Oh, interesting. I actually feel like the mold of 20th century science that you're describing is actually very well describes what happened in Kepler where he did have these ideas. 1595 and 96 is where he comes up with first polygons and then Platonic objects theory, but they were wrong. And then a few years later he gets Brahe's data. And it's only after 20 years of just trying random things that he gets this empirical regularity. And so it actually feels closer to Brahe's data is analogous to some massive data, Van Gogh simulations. And then now that you've got the data, you can keep trying random things. But if it wasn't, Kepler would be out there just writing books about harmonics and Platonic objects and there would be nothing to actually verify against.

8:48

Speaker B

Yeah, yeah. So the data was extremely important. But the distinction I was trying to make was that sort of traditionally you make a hypothesis and then you test it against data. But now with machine learning and data analysis and statistics and so on, you can start with data and through say, statistics work out laws that were not present before. So Kepler's third law is a little bit like this, except that for the third law, instead of having the thousand data points that Brahe had, Kepler had like six data points every planet. He knew the length of the orbit and the distance of the sun and there was like five or six data points and he did what we would now call regression. He could fit a curve to these six data points and he got a square kupla, which was amazing. But actually he was quite lucky. I mean, these six data points gave him the right conclusion. That's not enough data to be really reliable. There was a later astronomer, Johannes Borde, who took the same data, actually the distances to the planets. And inspired by Kepler, I think he had a prediction that the distances to the planets formed basically a shifted geometric progression. He also fit a curve, except there was one point missing. So there was a big gap between Mars and Jupiter. His law predicted that there was a missing planet. So it was a kind of a crank theory, except when Uranus was discovered by Herschel, the distance to Uranus fit exactly this pattern. And then Ceres was discovered, this asteroid between, I think in the asteroid belt, and it also fit the pattern. And so people got really excited that Boyd had discovered this amazing new law of nature. But then Neptune was discovered and it was completely way off. And basically it was just a numerical fluke. There were six data points. Yeah. So maybe one reason why Kepler didn't highlight his third law as much as the first two laws is that maybe instinctively, even though he didn't have modern statistics, he kind of knew that with six data points, he had to be somewhat tentative with the conclusions.

9:35

Speaker A

But maybe to ask the question about the analogy more explicitly, does this analogy make sense to if we have in the future, we'll have Smarter and Smarter AIs, and we'll have millions of them, and then they can go out and hunt for all these empirical regularities. It sounds like you don't think the bottleneck in science is finding more things that are for each given field, their equivalent of the third law of planetary motion. So that then later on somebody can say, oh, we need a way to explain this. Let's work out the math. Here's the inverse square law of gravity.

(Saved data entries)

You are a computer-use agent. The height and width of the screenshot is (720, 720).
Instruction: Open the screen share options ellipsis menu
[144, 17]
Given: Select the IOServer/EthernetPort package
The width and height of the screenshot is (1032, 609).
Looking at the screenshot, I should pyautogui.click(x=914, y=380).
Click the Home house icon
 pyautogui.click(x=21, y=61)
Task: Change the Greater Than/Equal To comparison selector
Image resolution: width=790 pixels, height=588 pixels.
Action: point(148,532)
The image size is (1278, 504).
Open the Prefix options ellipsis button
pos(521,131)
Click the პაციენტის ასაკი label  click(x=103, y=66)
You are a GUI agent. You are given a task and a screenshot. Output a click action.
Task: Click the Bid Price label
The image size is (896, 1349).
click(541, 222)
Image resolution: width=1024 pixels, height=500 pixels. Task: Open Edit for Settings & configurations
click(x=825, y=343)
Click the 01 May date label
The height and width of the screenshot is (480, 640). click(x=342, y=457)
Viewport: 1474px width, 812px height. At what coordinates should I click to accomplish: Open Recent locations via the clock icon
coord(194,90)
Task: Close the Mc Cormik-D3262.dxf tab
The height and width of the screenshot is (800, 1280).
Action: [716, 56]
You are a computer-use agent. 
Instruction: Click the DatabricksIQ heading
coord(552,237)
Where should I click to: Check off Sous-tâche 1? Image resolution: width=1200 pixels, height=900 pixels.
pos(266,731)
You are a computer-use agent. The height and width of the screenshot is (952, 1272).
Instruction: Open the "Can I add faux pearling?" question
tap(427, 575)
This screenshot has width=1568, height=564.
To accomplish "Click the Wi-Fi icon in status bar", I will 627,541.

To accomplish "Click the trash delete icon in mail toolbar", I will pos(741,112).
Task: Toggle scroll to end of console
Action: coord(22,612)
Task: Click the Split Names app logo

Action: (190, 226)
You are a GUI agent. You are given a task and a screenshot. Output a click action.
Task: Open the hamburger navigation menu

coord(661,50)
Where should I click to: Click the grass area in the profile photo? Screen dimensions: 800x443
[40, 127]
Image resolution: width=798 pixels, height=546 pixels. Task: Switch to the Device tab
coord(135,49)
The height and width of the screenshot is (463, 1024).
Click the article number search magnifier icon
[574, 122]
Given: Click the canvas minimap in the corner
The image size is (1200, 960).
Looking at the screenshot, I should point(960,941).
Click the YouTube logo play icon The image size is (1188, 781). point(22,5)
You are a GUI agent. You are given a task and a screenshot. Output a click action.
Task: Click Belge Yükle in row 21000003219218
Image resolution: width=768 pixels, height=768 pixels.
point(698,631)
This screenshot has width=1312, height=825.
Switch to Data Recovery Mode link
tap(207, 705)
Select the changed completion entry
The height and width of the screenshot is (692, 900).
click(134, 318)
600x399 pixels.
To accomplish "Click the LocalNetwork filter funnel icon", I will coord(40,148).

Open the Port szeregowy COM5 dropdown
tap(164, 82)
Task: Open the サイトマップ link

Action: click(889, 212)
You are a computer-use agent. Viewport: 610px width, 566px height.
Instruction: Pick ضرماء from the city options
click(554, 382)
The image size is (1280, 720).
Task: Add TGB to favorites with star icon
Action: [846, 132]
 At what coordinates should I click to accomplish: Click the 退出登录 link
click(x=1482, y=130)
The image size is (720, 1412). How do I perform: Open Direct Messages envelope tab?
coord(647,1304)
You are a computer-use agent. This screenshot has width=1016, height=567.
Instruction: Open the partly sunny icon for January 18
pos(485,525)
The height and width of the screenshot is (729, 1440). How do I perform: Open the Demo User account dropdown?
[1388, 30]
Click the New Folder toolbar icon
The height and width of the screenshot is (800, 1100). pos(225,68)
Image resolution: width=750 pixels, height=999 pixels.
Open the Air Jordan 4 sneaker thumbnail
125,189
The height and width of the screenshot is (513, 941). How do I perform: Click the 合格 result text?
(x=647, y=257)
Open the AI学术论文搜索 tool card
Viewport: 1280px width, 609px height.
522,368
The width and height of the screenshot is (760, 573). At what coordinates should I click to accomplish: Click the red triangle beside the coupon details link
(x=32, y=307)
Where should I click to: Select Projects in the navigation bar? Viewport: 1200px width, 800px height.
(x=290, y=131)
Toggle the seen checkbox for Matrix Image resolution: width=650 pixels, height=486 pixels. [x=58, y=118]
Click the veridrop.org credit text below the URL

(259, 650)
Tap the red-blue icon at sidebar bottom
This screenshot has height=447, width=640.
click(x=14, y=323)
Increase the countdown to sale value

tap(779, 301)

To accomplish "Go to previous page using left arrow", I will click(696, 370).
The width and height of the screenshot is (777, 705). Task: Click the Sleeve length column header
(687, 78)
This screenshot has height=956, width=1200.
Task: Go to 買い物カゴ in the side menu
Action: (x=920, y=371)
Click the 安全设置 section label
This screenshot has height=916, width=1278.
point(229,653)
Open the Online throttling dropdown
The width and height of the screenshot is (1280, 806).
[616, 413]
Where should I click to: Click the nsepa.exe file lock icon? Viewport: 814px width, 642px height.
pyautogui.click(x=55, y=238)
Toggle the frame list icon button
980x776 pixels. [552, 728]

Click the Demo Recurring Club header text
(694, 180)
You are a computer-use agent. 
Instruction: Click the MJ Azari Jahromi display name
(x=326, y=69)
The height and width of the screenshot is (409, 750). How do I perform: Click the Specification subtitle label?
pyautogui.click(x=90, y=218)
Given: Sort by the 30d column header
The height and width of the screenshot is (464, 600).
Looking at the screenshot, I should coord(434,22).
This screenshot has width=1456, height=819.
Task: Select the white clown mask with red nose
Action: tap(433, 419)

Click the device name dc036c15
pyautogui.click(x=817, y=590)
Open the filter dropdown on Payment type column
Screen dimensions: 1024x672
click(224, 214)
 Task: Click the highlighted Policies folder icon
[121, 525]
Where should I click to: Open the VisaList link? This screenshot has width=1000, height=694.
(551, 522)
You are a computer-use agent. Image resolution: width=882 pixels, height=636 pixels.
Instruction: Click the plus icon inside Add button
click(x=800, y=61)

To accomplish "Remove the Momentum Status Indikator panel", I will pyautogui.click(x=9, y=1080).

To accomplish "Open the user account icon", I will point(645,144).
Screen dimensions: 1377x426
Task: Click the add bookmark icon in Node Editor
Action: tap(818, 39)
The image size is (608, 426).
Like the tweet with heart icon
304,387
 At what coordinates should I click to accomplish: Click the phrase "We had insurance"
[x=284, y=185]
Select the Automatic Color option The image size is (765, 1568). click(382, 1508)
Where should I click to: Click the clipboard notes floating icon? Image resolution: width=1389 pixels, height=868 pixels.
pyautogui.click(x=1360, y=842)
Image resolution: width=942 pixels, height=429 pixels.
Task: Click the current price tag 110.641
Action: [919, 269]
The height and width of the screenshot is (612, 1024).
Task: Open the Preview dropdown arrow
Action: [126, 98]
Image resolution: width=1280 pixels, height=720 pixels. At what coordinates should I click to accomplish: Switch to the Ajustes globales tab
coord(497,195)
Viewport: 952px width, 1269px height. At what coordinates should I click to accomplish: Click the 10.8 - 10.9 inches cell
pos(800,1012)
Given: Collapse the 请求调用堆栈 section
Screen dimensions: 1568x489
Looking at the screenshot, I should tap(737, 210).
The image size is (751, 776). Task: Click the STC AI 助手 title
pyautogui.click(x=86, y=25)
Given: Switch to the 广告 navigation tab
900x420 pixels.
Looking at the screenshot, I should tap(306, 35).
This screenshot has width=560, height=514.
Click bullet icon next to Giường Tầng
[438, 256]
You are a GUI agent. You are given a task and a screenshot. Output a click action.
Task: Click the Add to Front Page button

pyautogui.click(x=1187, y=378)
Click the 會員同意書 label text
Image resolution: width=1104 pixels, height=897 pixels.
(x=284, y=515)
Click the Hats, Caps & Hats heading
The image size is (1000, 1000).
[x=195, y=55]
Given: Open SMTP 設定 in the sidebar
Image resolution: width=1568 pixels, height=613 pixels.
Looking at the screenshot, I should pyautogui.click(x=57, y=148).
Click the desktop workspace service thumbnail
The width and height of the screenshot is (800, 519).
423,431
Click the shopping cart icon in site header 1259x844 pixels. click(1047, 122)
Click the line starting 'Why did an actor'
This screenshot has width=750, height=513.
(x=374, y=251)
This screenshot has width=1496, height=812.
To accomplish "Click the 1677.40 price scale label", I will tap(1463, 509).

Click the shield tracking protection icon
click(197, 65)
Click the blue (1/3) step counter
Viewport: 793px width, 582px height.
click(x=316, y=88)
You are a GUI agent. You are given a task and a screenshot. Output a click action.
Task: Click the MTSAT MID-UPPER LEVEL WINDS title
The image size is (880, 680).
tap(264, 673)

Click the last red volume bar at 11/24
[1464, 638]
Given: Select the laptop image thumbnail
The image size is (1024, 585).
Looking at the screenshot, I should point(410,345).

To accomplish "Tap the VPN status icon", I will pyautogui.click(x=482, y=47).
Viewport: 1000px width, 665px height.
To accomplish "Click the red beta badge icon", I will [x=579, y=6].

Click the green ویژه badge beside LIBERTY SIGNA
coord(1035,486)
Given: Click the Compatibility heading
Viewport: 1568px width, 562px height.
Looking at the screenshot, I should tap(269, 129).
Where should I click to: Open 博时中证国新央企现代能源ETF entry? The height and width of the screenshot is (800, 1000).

- [TO DO]:
In the Kepler conversation transcript, copy out everything from "Oh, interesting. I" down to "actually verify against.", swapping "Platonic objects" for "Platonic solids" each time it appears.

- [OUTPUT FOR THIS EXERCISE]:
Oh, interesting. I actually feel like the mold of 20th century science that you're describing is actually very well describes what happened in Kepler where he did have these ideas. 1595 and 96 is where he comes up with first polygons and then Platonic solids theory, but they were wrong. And then a few years later he gets Brahe's data. And it's only after 20 years of just trying random things that he gets this empirical regularity. And so it actually feels closer to Brahe's data is analogous to some massive data, Van Gogh simulations. And then now that you've got the data, you can keep trying random things. But if it wasn't, Kepler would be out there just writing books about harmonics and Platonic solids and there would be nothing to actually verify against.